WTO became an important player in regulating global trade. It became more significant to have a world trade regulatory body as trade liberalisation gradually increased during the 1990s. The share of world exports in world GDP rose from about 6% in 1950 to 12% in 1973 and to 16% in 1992. WTO trade agreements are mainly in goods, services, intellectual property, dispute settlement and policy review. Trade agreements in goods deal with all aspects such as lower customs duty rates and other trade barriers as well as with specific sectors such as agriculture and textiles and specific issues such as state trading, product standards, subsidies and actions taken against dumping.
The service sector includes banks, insurance firms, telecommunications, tour operators, hotel chains and transport companies. All these now enjoy freer and fairer trade. The intellectual property agreement amounts to rules for trade and investment in ideas and creativity. The WTO system encourages countries to settle differences through consultations. Countries bring disputes to WTO if they think their rights under the agreements are being infringed.
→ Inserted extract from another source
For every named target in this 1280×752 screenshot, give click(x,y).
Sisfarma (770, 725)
The trade policy review mechanism of WTO proposes to improve transparency in national policies of individual countries.
The WTO has a range of rules designed to prohibit “trade-related investment measures” (TRIMs), including many of the ways in which national governments might seek to develop industry and investment policies to assist the development of industries and firms. The WTO rules in relation to “trade related intellectual property” (TRIPs) provide unprecedented protection in the areas of copyright and intellectual property rights.
The existing agreements of the national governments with WTO require domestic legislation and policies of member states to be altered and brought into line with it. Non-compliance can result in trade sanctions being imposed against a country’s exports through the dispute settlement system, thus giving WTO a strong enforcement mechanism. Thus national governments have to comply with the disciplines and obligations in the wide range of issues under the purview of WTO. The functioning of WTO promotes the empowerment of the market or the minimal role for the State and rapid liberalisation.
India is a founder member of GATT and its successor the WTO. India’s participation in an increasingly rule based system in the governance of international trade is claimed to ensure more stability and predictability, which may lead to more trade and prosperity. By being a member of WTO India automatically avails most favoured nation and national treatment for its exports to all WTO nations. India made necessary legislative changes to implement WTO standard intellectual property laws in the year 2005, although after showing initial resistance.